A new drug to treat the muscle wasting disease inclusion body myositis (IBM) reverses key symptoms in mice and is safe and well-tolerated in patients.
The study led by the MRC Centre for Neuromuscular Diseases at University College London (UCL) and the University of Kansas Medical Center found that the new drug Arimoclomol reversed the disease’s effects at the cellular level and improved muscle strength in mice. A safety trial in 24 IBM patients conducted in London and Kansas found that the drug was safe and well-tolerated. IBM is the most common muscle disease in people over 45. It is incurable and causes progressive muscle degeneration leading to severe disability, paralysis and dependency. The precise cause is unknown and there are currently no effective treatments.
In the study, the research team pursued a new treatment approach based on observations that muscle tissue from IBM patients contains many misfolded proteins. The team started by creating cells in a petri dish that mimic the muscle tissue of IBM patients, and successfully tested Arimoclomol on these cells. They then used genetically modified mice whose muscle cells and symptoms closely resembled the human disease. An Arimoclomol trial in these mice found that it was well-tolerated, reversed key features of the disease and, importantly, improved muscle strength. Following a successful patient safety trial, there are plans to begin a full-scale randomized controlled clinical trial to formally assess if the drug is effective in slowing disease progression in people with IBM.
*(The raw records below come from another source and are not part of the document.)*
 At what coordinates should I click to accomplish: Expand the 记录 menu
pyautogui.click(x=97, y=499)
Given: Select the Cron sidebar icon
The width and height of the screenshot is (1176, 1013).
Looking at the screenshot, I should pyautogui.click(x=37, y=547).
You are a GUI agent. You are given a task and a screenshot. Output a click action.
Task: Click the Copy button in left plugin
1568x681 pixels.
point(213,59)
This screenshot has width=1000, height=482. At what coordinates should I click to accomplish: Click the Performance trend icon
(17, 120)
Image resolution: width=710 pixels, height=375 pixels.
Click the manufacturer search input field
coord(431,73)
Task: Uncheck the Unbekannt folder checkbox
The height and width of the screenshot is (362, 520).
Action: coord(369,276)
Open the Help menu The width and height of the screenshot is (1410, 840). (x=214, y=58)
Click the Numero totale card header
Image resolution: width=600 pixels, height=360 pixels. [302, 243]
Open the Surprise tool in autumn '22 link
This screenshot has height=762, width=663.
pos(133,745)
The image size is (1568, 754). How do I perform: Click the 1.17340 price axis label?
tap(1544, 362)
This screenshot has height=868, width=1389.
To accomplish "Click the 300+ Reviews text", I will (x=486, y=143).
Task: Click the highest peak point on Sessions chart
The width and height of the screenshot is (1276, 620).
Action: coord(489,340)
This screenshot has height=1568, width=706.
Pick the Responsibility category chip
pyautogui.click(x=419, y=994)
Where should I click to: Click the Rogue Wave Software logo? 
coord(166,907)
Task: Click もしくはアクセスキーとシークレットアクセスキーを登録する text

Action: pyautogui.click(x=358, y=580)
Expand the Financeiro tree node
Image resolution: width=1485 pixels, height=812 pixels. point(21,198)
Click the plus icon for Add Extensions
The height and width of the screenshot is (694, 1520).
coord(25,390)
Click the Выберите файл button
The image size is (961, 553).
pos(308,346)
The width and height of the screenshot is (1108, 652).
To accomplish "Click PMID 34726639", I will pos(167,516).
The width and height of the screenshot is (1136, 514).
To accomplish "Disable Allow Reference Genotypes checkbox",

Lead basic scientist and co-senior author Professor Linda Greensmith, Head of the Sobell Department of Motor Neuroscience and Movement Disorders at the UCL Institute of Neurology, said: “We are actively pursuing this promising approach of manipulation of the heat shock response in IBM as well as other neurodegenerative diseases such as motor neurone disease, in collaboration with the MRC Centre and Danish biotech company Orphazyme ApS.”